Le téléphone portable d’Helena Maleno est une sorte de centre d’appel d’urgence pour les migrants en détresse sur le chemin de l’Europe. Aujourd’hui, le militant espagnol des droits de l’homme a été expulsé du Maroc.
Par Karin Janker
La première fois qu’Helena Maleno a dû quitter son pays d’adoption, le Maroc, en toute hâte et sans bagages, c’était pour son bien. À l’époque, en 2005, l’Espagnol a eu un accident de voiture dans le désert. Avec d’autres aides d’organisations non gouvernementales, elle a suivi les convois marocains qui emmenaient les réfugiés dans le désert dans des bus, pour les laisser ensuite sans eau. Maleno appelle cela un « massacre ». Il était cinq heures du matin lorsque sa voiture a fait plusieurs tonneaux au milieu de nulle part. Maleno a été transporté par avion dans un hôpital de Gran Canaria. Elle est rapidement retournée à Tanger, où elle vit et travaille depuis 2001.
Helena Maleno est née à Almería et est actuellement journaliste, spécialisée dans les questions relatives aux droits de l’homme et à la traite des êtres humains. Elle a rédigé des rapports sur les femmes forcées à se prostituer et sur les hommes travaillant comme esclaves dans les moissons. Ses recherches l’ont conduite à plusieurs reprises au Maroc, l’un des principaux pays de transit des migrants. Maleno a fini par y rester. Elle change de camp et fonde une ONG, Caminando Fronteras, en allemand : Grenzen überschreiten.
Il y a trois mois, Maleno a dû quitter le Maroc pour la deuxième fois. Encore une fois pressée, encore une fois elle n’avait pas fait ses bagages. Cette fois, c’était contre sa volonté. « C’est une punition », dit-elle. Il y a quelques jours, la quinquagénaire a publié une vidéo dans laquelle elle décrit comment, fin janvier, elle a été mise sans avertissement dans un avion pour Barcelone, où la police espagnole l’a reçue.
Maleno s’est fait des ennemis au cours des 20 dernières années. Certains la qualifient d' »ange gardien des clandestins », d’autres de « témoin gênant ». Elle est gênante pour certaines parties de l’Espagne ainsi que pour le Maroc. « Ils ont systématiquement essayé d’entraver mon travail pendant des années », dit Maleno. Elle reçoit des appels téléphoniques menaçants, sa maison à Tanger, où elle vivait avec sa fille de 14 ans, a été la cible d’attaques. Une fois, on lui a envoyé la photo d’un pistolet chargé, avec une note à côté lui disant qu’elle devait se taire ou qu’elle allait mourir.
Il y a quelques jours, une petite fille de deux ans est morte à Gran Canaria…

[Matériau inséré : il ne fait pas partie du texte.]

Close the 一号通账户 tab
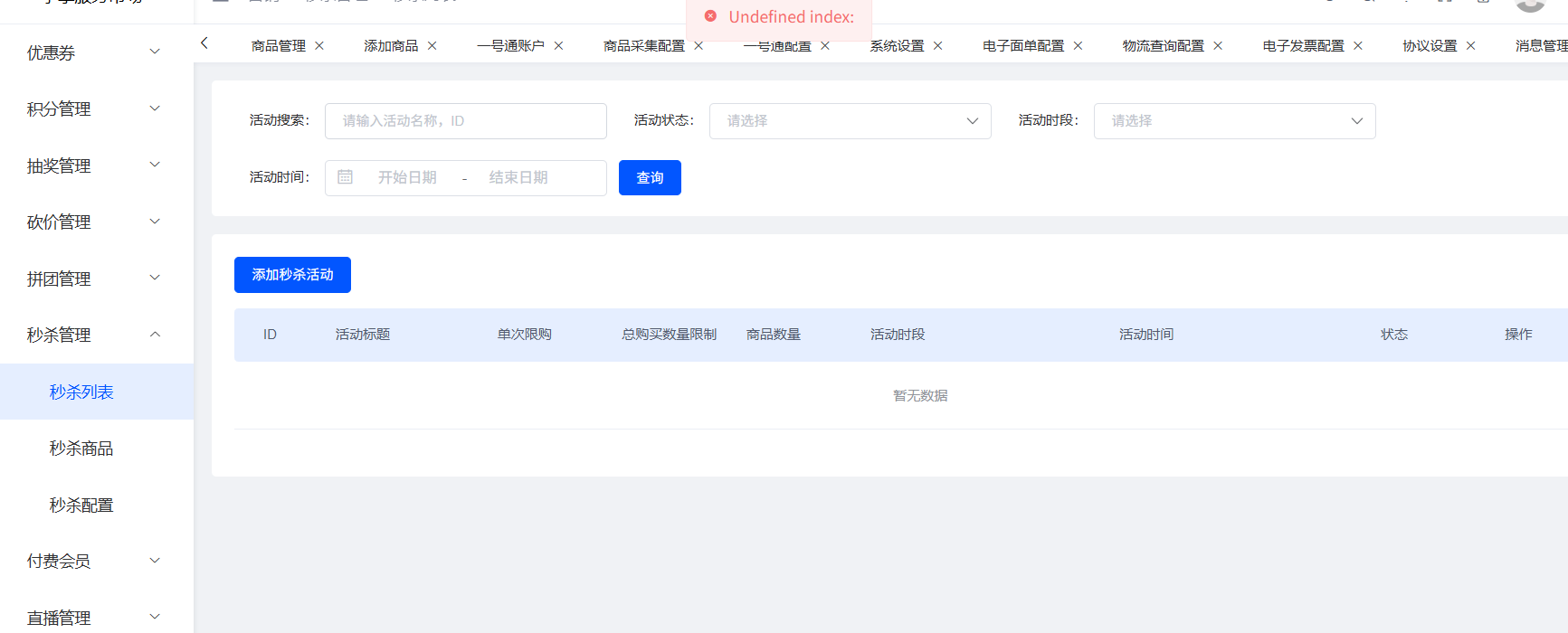pos(559,46)
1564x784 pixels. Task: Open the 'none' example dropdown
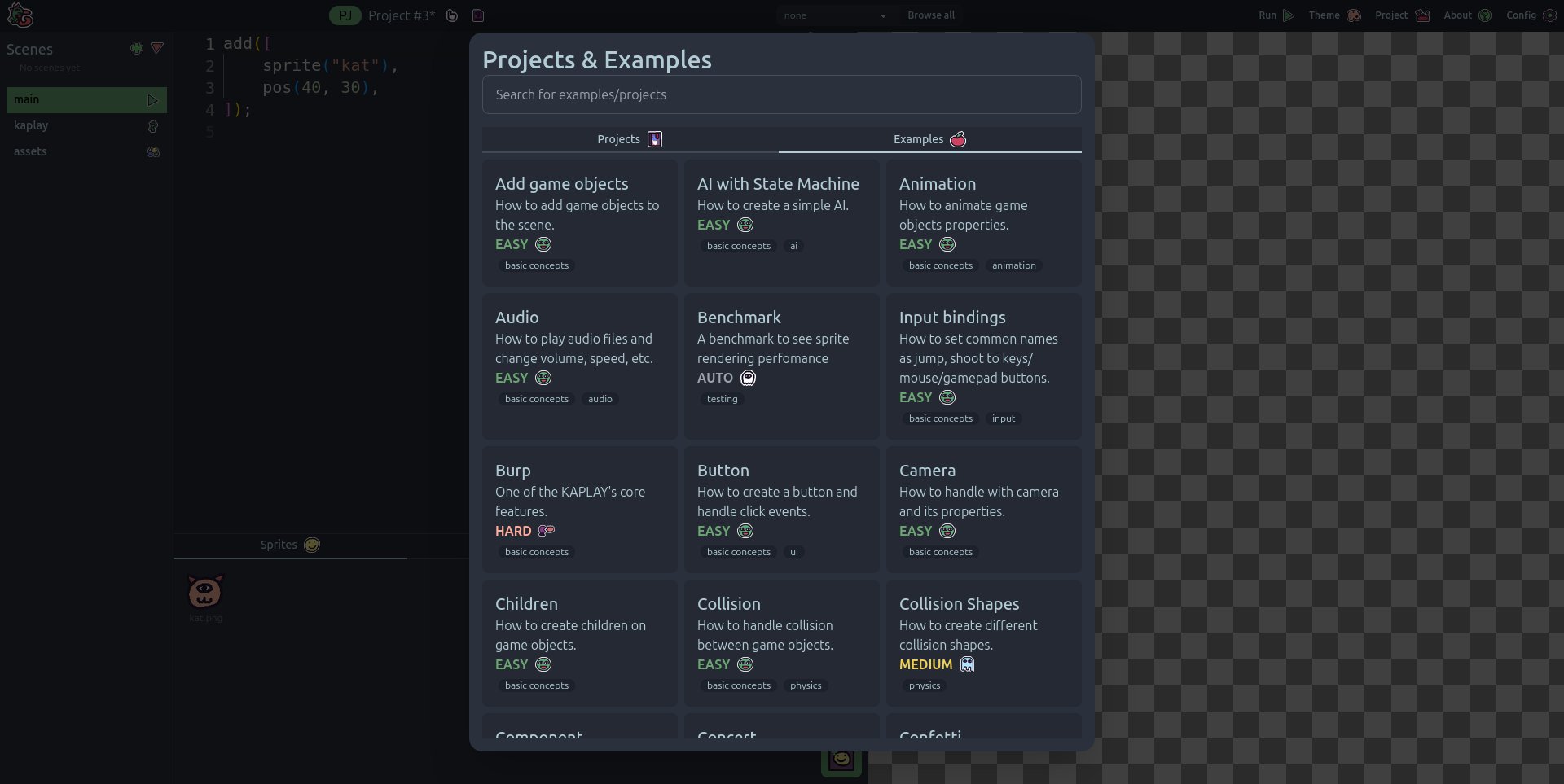click(835, 15)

Le travail de Maleno consiste principalement à prendre des appels. Il s’agit d’appels de personnes dont la vie est en danger ou de proches qui craignent pour des membres de leur famille. À un moment donné, la rumeur s’est répandue qu’il y avait à Tanger un Européen qui s’intéressait aux personnes dont personne ne voulait : les Africains qui viennent du sud du Sahara et dont la situation est pire que celle de nombreux Marocains. À un moment donné, dit-elle, le bruit s’est répandu au sujet de son numéro de portable. « Ils m’appellent quand ils manquent d’eau potable en mer », dit Maleno. Elle informe ensuite les garde-côtes espagnols. Son téléphone portable est devenu une sorte de centre d’appel d’urgence.
Les garde-côtes espagnols sont particulièrement actifs au large des îles Canaries. Le nombre de personnes qui partent du Maroc sur des bateaux en bois en direction des îles Canaries a fortement augmenté ces derniers temps. La route est considérée comme extrêmement dangereuse, selon les estimations, un occupant de bateau sur 16 meurt. Il y a quelques jours seulement, une petite fille de deux ans est morte à Gran Canaria. Elle est morte de soif pendant la traversée de quatre jours.

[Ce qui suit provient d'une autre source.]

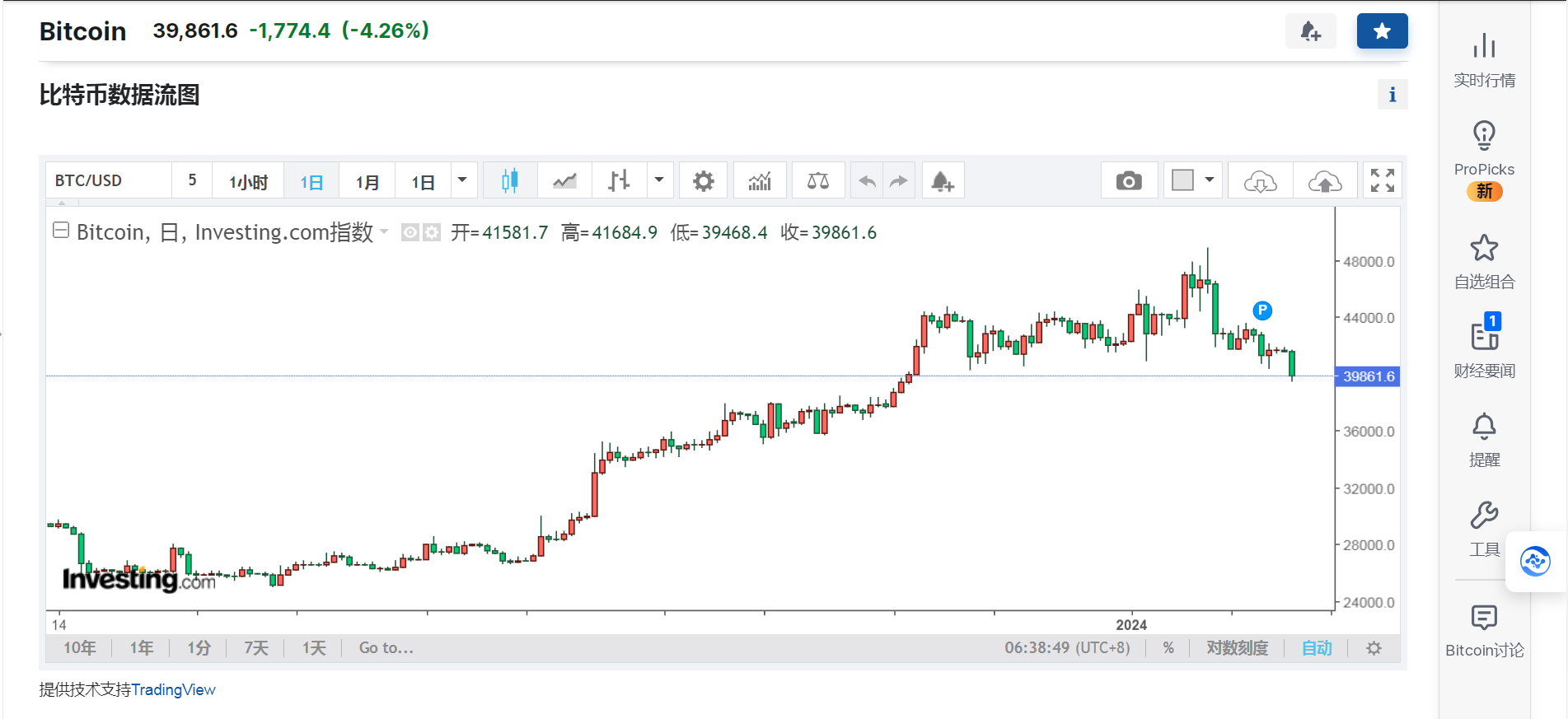Toggle the 对数刻度 log scale option
This screenshot has height=719, width=1568.
point(1236,648)
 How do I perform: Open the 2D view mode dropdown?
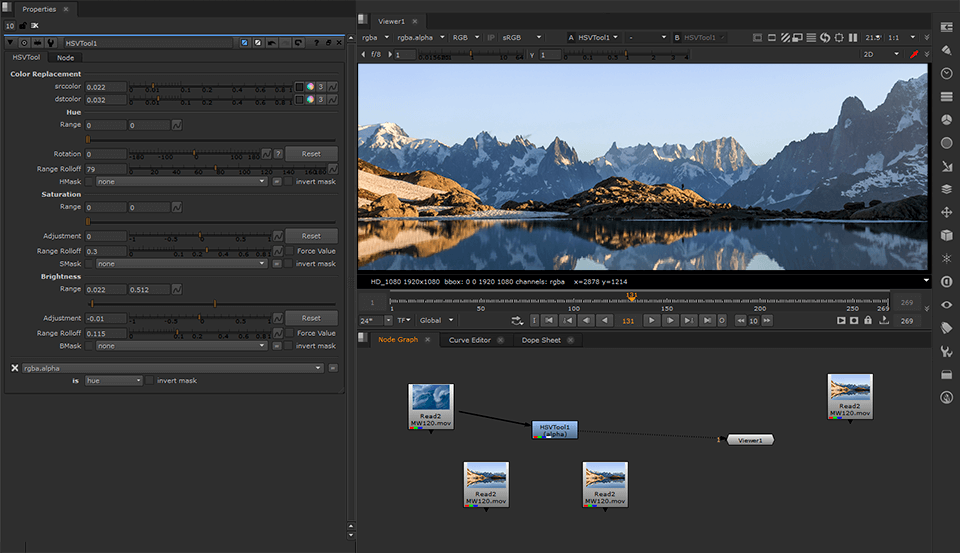[881, 54]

Maleno considère son travail comme de l’aide d’urgence, légalement elle se voit confirmée. En 2017, le Maroc a ouvert une procédure contre elle pour trafic. La justice s’était appuyée sur un dossier préparé par les enquêteurs espagnols. Maleno soupçonne qu’il est passé sous la main de l’espagnol au côté marocain. En 2019, l’affaire a été abandonnée pour manque de preuves. La confiance de Maleno en l’Europe a depuis été ébranlée. Depuis son expulsion, elle dit avoir peur de l’État espagnol. « Je n’avais pas le droit de prendre quoi que ce soit, je n’avais pas le droit de poser des questions, on me refusait une gorgée d’eau », dit-elle. Tout à coup, elle a ressenti ce dont les réfugiés lui avaient souvent parlé : le sentiment de n’avoir aucun droit.